*What to produce:* The full set of entries should be repeated without a single change.

[Data extracted from a collection]
------------------------------

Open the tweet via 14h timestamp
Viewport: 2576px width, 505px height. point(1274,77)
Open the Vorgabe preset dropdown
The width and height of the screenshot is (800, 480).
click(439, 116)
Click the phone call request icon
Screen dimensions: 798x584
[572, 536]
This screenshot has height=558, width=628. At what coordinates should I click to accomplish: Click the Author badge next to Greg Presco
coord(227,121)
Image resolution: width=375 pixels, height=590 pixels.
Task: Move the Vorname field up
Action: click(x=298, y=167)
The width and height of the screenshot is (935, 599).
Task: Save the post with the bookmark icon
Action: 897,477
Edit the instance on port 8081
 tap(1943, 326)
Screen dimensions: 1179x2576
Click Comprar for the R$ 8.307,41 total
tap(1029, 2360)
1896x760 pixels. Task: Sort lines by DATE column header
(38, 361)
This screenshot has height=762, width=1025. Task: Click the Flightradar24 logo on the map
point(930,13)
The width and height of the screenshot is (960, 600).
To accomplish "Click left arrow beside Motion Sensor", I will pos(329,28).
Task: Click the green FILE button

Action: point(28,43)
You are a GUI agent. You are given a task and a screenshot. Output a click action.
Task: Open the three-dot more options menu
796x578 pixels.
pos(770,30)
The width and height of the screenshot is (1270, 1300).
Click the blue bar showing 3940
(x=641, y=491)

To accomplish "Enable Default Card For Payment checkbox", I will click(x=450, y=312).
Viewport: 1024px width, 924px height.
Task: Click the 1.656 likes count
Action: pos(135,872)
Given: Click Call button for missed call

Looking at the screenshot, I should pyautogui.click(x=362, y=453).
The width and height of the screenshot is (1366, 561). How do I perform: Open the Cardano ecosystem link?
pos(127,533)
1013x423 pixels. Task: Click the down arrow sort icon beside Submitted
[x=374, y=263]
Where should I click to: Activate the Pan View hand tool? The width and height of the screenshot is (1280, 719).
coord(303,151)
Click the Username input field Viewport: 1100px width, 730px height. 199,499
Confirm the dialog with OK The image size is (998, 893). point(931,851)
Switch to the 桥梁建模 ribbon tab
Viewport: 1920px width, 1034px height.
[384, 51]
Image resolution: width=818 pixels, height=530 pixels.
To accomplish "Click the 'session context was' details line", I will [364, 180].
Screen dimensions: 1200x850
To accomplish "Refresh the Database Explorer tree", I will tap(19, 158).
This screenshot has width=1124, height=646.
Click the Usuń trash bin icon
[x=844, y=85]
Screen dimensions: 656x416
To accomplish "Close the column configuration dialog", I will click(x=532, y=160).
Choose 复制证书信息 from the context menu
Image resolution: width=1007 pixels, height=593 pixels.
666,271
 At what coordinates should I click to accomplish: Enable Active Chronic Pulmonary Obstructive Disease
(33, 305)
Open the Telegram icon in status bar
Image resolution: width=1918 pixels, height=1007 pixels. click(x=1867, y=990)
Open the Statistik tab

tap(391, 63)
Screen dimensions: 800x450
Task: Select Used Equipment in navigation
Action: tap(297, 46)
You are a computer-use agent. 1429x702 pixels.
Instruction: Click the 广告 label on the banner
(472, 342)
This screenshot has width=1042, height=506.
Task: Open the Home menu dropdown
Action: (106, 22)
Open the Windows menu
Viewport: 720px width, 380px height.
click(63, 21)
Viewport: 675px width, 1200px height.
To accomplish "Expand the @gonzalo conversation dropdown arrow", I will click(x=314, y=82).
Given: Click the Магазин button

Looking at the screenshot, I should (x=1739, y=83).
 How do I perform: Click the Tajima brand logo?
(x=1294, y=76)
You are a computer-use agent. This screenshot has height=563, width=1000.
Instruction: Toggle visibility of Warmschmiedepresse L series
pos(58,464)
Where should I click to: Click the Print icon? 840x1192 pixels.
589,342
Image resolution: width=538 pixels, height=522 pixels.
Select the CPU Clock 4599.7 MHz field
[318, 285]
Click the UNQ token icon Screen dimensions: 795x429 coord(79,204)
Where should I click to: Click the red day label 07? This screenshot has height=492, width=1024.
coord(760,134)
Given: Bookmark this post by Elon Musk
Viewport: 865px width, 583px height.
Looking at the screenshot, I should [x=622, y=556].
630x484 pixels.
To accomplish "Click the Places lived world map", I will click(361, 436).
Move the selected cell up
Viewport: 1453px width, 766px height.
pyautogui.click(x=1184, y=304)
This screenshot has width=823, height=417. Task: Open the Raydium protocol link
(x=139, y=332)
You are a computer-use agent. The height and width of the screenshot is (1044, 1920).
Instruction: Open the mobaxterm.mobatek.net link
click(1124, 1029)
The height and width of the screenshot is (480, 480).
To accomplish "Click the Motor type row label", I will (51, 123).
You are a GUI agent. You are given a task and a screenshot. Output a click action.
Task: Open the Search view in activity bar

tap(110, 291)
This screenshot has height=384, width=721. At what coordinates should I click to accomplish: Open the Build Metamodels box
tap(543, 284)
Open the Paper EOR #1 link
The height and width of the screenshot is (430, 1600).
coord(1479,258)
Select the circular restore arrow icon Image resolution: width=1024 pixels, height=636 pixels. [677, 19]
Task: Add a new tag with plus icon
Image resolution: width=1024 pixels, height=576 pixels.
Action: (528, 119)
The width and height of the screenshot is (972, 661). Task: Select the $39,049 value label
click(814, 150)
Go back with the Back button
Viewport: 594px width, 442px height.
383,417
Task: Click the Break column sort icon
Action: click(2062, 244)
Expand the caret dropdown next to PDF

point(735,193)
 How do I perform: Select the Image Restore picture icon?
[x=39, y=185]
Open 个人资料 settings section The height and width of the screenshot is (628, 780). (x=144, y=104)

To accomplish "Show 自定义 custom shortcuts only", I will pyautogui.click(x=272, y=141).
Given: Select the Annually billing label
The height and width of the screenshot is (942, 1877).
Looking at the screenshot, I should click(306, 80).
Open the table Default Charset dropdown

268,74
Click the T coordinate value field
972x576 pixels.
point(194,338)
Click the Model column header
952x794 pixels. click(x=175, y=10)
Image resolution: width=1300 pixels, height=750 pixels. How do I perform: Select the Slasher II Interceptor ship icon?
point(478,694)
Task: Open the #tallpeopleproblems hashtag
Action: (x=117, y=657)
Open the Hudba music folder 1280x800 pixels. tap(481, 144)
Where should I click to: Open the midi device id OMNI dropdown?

------------------------------

*Task answer:*
Open the tweet via 14h timestamp
Viewport: 2576px width, 505px height. point(1274,77)
Open the Vorgabe preset dropdown
The width and height of the screenshot is (800, 480).
click(439, 116)
Click the phone call request icon
Screen dimensions: 798x584
[572, 536]
This screenshot has height=558, width=628. At what coordinates should I click to accomplish: Click the Author badge next to Greg Presco
coord(227,121)
Image resolution: width=375 pixels, height=590 pixels.
Task: Move the Vorname field up
Action: click(x=298, y=167)
The width and height of the screenshot is (935, 599).
Task: Save the post with the bookmark icon
Action: 897,477
Edit the instance on port 8081
 tap(1943, 326)
Screen dimensions: 1179x2576
Click Comprar for the R$ 8.307,41 total
tap(1029, 2360)
1896x760 pixels. Task: Sort lines by DATE column header
(38, 361)
This screenshot has height=762, width=1025. Task: Click the Flightradar24 logo on the map
point(930,13)
The width and height of the screenshot is (960, 600).
To accomplish "Click left arrow beside Motion Sensor", I will pos(329,28).
Task: Click the green FILE button

Action: point(28,43)
You are a GUI agent. You are given a task and a screenshot. Output a click action.
Task: Open the three-dot more options menu
796x578 pixels.
pos(770,30)
The width and height of the screenshot is (1270, 1300).
Click the blue bar showing 3940
(x=641, y=491)

To accomplish "Enable Default Card For Payment checkbox", I will click(x=450, y=312).
Viewport: 1024px width, 924px height.
Task: Click the 1.656 likes count
Action: pos(135,872)
Given: Click Call button for missed call

Looking at the screenshot, I should pyautogui.click(x=362, y=453).
The width and height of the screenshot is (1366, 561). How do I perform: Open the Cardano ecosystem link?
pos(127,533)
1013x423 pixels. Task: Click the down arrow sort icon beside Submitted
[x=374, y=263]
Where should I click to: Activate the Pan View hand tool? The width and height of the screenshot is (1280, 719).
coord(303,151)
Click the Username input field Viewport: 1100px width, 730px height. 199,499
Confirm the dialog with OK The image size is (998, 893). point(931,851)
Switch to the 桥梁建模 ribbon tab
Viewport: 1920px width, 1034px height.
[384, 51]
Image resolution: width=818 pixels, height=530 pixels.
To accomplish "Click the 'session context was' details line", I will [364, 180].
Screen dimensions: 1200x850
To accomplish "Refresh the Database Explorer tree", I will tap(19, 158).
This screenshot has width=1124, height=646.
Click the Usuń trash bin icon
[x=844, y=85]
Screen dimensions: 656x416
To accomplish "Close the column configuration dialog", I will click(x=532, y=160).
Choose 复制证书信息 from the context menu
Image resolution: width=1007 pixels, height=593 pixels.
666,271
 At what coordinates should I click to accomplish: Enable Active Chronic Pulmonary Obstructive Disease
(33, 305)
Open the Telegram icon in status bar
Image resolution: width=1918 pixels, height=1007 pixels. click(x=1867, y=990)
Open the Statistik tab

tap(391, 63)
Screen dimensions: 800x450
Task: Select Used Equipment in navigation
Action: tap(297, 46)
You are a computer-use agent. 1429x702 pixels.
Instruction: Click the 广告 label on the banner
(472, 342)
This screenshot has width=1042, height=506.
Task: Open the Home menu dropdown
Action: (106, 22)
Open the Windows menu
Viewport: 720px width, 380px height.
click(63, 21)
Viewport: 675px width, 1200px height.
To accomplish "Expand the @gonzalo conversation dropdown arrow", I will click(x=314, y=82).
Given: Click the Магазин button

Looking at the screenshot, I should (x=1739, y=83).
 How do I perform: Click the Tajima brand logo?
(x=1294, y=76)
You are a computer-use agent. This screenshot has height=563, width=1000.
Instruction: Toggle visibility of Warmschmiedepresse L series
pos(58,464)
Where should I click to: Click the Print icon? 840x1192 pixels.
589,342
Image resolution: width=538 pixels, height=522 pixels.
Select the CPU Clock 4599.7 MHz field
[318, 285]
Click the UNQ token icon Screen dimensions: 795x429 coord(79,204)
Where should I click to: Click the red day label 07? This screenshot has height=492, width=1024.
coord(760,134)
Given: Bookmark this post by Elon Musk
Viewport: 865px width, 583px height.
Looking at the screenshot, I should [x=622, y=556].
630x484 pixels.
To accomplish "Click the Places lived world map", I will click(361, 436).
Move the selected cell up
Viewport: 1453px width, 766px height.
pyautogui.click(x=1184, y=304)
This screenshot has width=823, height=417. Task: Open the Raydium protocol link
(x=139, y=332)
You are a computer-use agent. The height and width of the screenshot is (1044, 1920).
Instruction: Open the mobaxterm.mobatek.net link
click(1124, 1029)
The height and width of the screenshot is (480, 480).
To accomplish "Click the Motor type row label", I will (51, 123).
You are a GUI agent. You are given a task and a screenshot. Output a click action.
Task: Open the Search view in activity bar

tap(110, 291)
This screenshot has height=384, width=721. At what coordinates should I click to accomplish: Open the Build Metamodels box
tap(543, 284)
Open the Paper EOR #1 link
The height and width of the screenshot is (430, 1600).
coord(1479,258)
Select the circular restore arrow icon Image resolution: width=1024 pixels, height=636 pixels. [677, 19]
Task: Add a new tag with plus icon
Image resolution: width=1024 pixels, height=576 pixels.
Action: (528, 119)
The width and height of the screenshot is (972, 661). Task: Select the $39,049 value label
click(814, 150)
Go back with the Back button
Viewport: 594px width, 442px height.
383,417
Task: Click the Break column sort icon
Action: click(2062, 244)
Expand the caret dropdown next to PDF

point(735,193)
 How do I perform: Select the Image Restore picture icon?
[x=39, y=185]
Open 个人资料 settings section The height and width of the screenshot is (628, 780). (x=144, y=104)

To accomplish "Show 自定义 custom shortcuts only", I will pyautogui.click(x=272, y=141).
Given: Select the Annually billing label
The height and width of the screenshot is (942, 1877).
Looking at the screenshot, I should click(306, 80).
Open the table Default Charset dropdown

268,74
Click the T coordinate value field
972x576 pixels.
point(194,338)
Click the Model column header
952x794 pixels. click(x=175, y=10)
Image resolution: width=1300 pixels, height=750 pixels. How do I perform: Select the Slasher II Interceptor ship icon?
point(478,694)
Task: Open the #tallpeopleproblems hashtag
Action: (x=117, y=657)
Open the Hudba music folder 1280x800 pixels. tap(481, 144)
Where should I click to: Open the midi device id OMNI dropdown?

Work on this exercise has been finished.